To give you an idea of what each interval sounds like, imagine a pianist lightly striking the piano as quickly as possible. The resulting note is extremely short, and extremely soft. Although no pianist could play through all of these intervals at such high speeds, playing each note softly and quickly makes it possible for the most amount of notes to be heard. There is less-overlap between notes, and playing softly means that more notes can be played without the overal sound getting outrageously loud at high speeds.

To really experiment and play around with these corpora, I quickly found that just listening was not going to be good enough. With over 25,000 intervals in each database, I needed a way that I simultaneously view the data, zoom in on local events, quickly swap between listening to horizontal and vertical intervals, and the corpora (e.g. Beethoven, Josquin, etc.). That’s why I made a GUI (a graphical user interface). With it, I can also understand properties of the data visually, and use sound to expose patterns that I previously could not see.

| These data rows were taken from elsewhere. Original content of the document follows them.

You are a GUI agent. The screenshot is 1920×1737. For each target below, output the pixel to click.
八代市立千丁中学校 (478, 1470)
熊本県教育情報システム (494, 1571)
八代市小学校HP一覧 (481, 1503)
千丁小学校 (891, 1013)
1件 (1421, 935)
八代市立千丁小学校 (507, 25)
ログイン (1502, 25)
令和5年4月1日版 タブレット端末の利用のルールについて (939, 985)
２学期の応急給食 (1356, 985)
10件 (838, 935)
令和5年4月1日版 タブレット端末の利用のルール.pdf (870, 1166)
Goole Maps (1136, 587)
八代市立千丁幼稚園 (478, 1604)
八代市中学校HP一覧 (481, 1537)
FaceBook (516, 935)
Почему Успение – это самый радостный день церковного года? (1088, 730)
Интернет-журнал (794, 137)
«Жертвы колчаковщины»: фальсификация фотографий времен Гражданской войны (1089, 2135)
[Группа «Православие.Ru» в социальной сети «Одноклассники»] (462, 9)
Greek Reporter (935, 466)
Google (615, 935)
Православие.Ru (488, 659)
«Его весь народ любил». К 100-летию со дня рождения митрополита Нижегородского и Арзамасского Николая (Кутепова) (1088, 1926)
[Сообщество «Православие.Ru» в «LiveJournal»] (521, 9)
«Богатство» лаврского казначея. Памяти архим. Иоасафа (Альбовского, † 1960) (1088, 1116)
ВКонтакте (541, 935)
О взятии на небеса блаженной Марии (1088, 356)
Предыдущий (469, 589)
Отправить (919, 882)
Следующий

My favorite part so far is the speed knob. It’s fun to see how many notes I can play at a time before my computer starts notably combusting. It’s not so bad, it just sounds like holes in the data. The knob goes up to 10,000 intervals per second, but on my small laptop, I can usually get it up to ~6,500 (sometimes less if recording).

In the future, we’re considering ways of making the program more accessible. Right now, you have to have SuperCollider (and some extra code hacks) to get it to work on another computer. For musicologists and other music researchers, I think it would be nice to just make it so you can boot it just like any other application. I wonder if anyone is interested in this besides me?